Some things are simply too special to be treated like the rest. Your grandchildren for example, are somehow more- dear to your heart. Or the Vietnam Memorial, feels like a yet fresh wound. Something we treat a bit differently than a Revolutionary War relic.
Mohican State Forest is like that. Sure, when it was set aside as a State Forest, it was because the land had been misused and eroded. It needed the protection offered by the State. The Civilian Conservation Corps planted thousands upon thousands of trees to restore the land. A Memorial Forest was set aside, as a tribute to those who had died in American wars. The land, like our country, began to heal.
Today, those pines stand tall. Occasionally, with a glimpse from the right angle, you’ll even notice the straight lines in which they were planted. But the course of time has changed things, dramatically. These are no longer the saplings our forefathers planted. They are tall, nearly century old trees. A forester might say they are “over-mature”. But in the scale of deep-time and the ages, they have barely started. Compared to rock and the soils in which they stand, they are mere kindergarten trees.
Trees, like people, don’t always age well. Some get disease, other are victims of invasive insects, accidents, or calamitous weather events. Death is a part of life, and death in the forest means regeneration. The fallen- feed the molds and microbes until they become one with the soil again.
The openings created when a tree falls become an interior island of biodiversity. Pioneering plants, waiting as seeds in the soils, react to the sunlight with luxuriant growth. Young trees quickly race toward the sky to fill the hole. Birds and other wildlife, respond to these edge habitats, filling them with song and young.
Not all of Mohican is planted pines. The Mohican Gorge is a gift from the Ice Age. The steep banks and soft native Hemlocks create habitat for ground thrushes, like Veery and Wood Thrush. Wintering migrants, such as crossbills and Evening Grosbeak seek the shelter of our dense evergreen forest, unlike the 4%-5% of evergreen cover the Division of Wildlife cites for the rest of Ohio.
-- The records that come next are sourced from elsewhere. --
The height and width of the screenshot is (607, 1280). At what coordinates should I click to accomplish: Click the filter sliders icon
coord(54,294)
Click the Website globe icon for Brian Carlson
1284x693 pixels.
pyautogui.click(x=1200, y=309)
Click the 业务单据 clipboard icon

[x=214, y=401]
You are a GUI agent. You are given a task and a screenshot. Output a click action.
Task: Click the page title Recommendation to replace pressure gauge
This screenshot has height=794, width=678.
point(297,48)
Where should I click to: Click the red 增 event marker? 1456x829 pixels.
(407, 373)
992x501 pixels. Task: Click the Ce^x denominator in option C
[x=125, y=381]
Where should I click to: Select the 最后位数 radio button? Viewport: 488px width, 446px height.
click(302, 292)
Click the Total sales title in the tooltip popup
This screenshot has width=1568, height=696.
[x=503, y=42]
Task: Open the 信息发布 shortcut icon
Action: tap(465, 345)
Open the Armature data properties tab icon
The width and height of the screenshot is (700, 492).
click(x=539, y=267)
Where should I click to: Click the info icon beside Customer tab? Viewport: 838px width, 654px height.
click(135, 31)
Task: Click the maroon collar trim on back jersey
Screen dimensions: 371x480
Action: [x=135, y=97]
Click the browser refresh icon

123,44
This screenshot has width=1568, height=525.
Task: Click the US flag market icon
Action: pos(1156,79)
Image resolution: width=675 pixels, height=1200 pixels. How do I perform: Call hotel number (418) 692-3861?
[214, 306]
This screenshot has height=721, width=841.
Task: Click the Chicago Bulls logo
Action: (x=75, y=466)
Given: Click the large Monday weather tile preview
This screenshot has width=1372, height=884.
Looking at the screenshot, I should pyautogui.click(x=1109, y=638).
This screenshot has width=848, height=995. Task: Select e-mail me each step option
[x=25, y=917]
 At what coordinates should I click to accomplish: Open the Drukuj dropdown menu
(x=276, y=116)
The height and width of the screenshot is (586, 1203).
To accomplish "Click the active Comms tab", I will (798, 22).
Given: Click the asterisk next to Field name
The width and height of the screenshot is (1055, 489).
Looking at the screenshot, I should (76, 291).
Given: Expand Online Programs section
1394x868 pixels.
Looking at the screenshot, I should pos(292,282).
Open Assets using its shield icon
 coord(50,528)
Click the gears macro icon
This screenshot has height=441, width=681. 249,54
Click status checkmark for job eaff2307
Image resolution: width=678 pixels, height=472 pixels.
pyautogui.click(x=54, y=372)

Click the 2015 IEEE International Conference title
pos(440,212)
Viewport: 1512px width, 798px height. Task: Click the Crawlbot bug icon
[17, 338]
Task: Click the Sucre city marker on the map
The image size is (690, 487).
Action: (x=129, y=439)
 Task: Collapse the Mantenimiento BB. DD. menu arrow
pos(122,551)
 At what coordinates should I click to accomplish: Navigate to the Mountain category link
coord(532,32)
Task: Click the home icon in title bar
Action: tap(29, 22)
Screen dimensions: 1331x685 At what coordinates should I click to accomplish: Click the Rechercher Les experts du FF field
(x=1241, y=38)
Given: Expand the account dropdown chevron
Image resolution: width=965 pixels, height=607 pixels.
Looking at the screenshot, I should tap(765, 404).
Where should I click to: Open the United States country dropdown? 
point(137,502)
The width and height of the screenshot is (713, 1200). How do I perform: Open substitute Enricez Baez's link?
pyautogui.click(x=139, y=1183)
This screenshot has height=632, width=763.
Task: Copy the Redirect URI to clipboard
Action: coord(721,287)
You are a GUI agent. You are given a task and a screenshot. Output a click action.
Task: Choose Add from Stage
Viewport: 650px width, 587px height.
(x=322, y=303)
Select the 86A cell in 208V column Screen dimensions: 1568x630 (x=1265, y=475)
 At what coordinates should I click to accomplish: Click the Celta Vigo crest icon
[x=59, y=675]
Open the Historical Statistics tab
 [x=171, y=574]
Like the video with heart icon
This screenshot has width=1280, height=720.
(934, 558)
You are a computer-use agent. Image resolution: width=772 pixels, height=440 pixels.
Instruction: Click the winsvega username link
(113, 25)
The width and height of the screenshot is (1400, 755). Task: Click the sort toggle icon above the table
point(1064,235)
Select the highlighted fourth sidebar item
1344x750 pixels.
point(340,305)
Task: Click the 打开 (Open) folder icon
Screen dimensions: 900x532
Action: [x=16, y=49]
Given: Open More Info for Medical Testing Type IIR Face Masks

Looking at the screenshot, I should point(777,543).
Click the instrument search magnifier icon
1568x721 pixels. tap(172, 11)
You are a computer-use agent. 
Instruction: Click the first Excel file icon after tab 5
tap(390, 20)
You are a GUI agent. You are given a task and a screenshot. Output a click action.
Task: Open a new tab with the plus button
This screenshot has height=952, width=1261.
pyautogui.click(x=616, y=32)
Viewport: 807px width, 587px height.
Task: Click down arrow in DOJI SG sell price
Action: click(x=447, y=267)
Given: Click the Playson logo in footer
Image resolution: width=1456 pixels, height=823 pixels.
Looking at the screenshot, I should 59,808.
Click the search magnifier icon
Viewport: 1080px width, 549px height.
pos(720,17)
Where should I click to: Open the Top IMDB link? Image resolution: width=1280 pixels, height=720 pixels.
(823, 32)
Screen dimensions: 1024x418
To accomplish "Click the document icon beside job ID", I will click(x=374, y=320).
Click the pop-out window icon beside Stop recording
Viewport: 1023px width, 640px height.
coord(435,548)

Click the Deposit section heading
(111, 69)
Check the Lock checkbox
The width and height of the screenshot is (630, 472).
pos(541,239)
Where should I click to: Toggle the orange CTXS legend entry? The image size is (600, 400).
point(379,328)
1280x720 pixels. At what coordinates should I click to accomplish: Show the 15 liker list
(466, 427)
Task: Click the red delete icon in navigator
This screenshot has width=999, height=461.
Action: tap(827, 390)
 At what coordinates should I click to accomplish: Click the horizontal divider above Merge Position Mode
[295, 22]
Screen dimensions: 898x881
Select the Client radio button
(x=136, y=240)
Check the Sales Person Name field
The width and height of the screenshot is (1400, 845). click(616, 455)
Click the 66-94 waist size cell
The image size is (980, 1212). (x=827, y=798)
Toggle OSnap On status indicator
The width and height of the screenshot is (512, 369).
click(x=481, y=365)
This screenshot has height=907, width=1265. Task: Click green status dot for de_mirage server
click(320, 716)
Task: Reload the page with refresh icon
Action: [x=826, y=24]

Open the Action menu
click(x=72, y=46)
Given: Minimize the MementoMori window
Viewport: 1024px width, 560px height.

We don’t want Mohican to look or feel -or sound- like the rest of Ohio. It is special. From the Clear Fork State Nature Preserve and the trails at the Covered Bridge to the pine woodlots, Mohican is more than a good place to produce pulpwood and timber. It is not just a forest for the trees. As in any dynamic ecosystem, Mohican needs all stages and ages of lifeforms- including trees.
Ohio Division of Forestry would like us to think of Mohican as an industrial woodlot. And yes, they are the experts on producing board feet of timber and pulp. However, if another stick of lumber never came out of Mohican, we would have no “timber crisis” or shortage in Ohio. Our private foresters are serving us well, producing 97% of Ohio’s timber products on private lands. But Mohican’s public land is simply too special to be in a timber rotation, or subject to selective cuts.
Mohican is for Moms and Dads. It is a place for family picnics and hikes. The roar of saws and timber trucks should be as infrequent as the ones in our own backyards at home: restricted to safety issues and truly hazardous trees.
Most of all, Ohioans own Mohican and should not be brushed aside by the Division of Forestry to use our recreational haven for their timber crop.
Mohican should not be treated like other state forests, it is simply too special.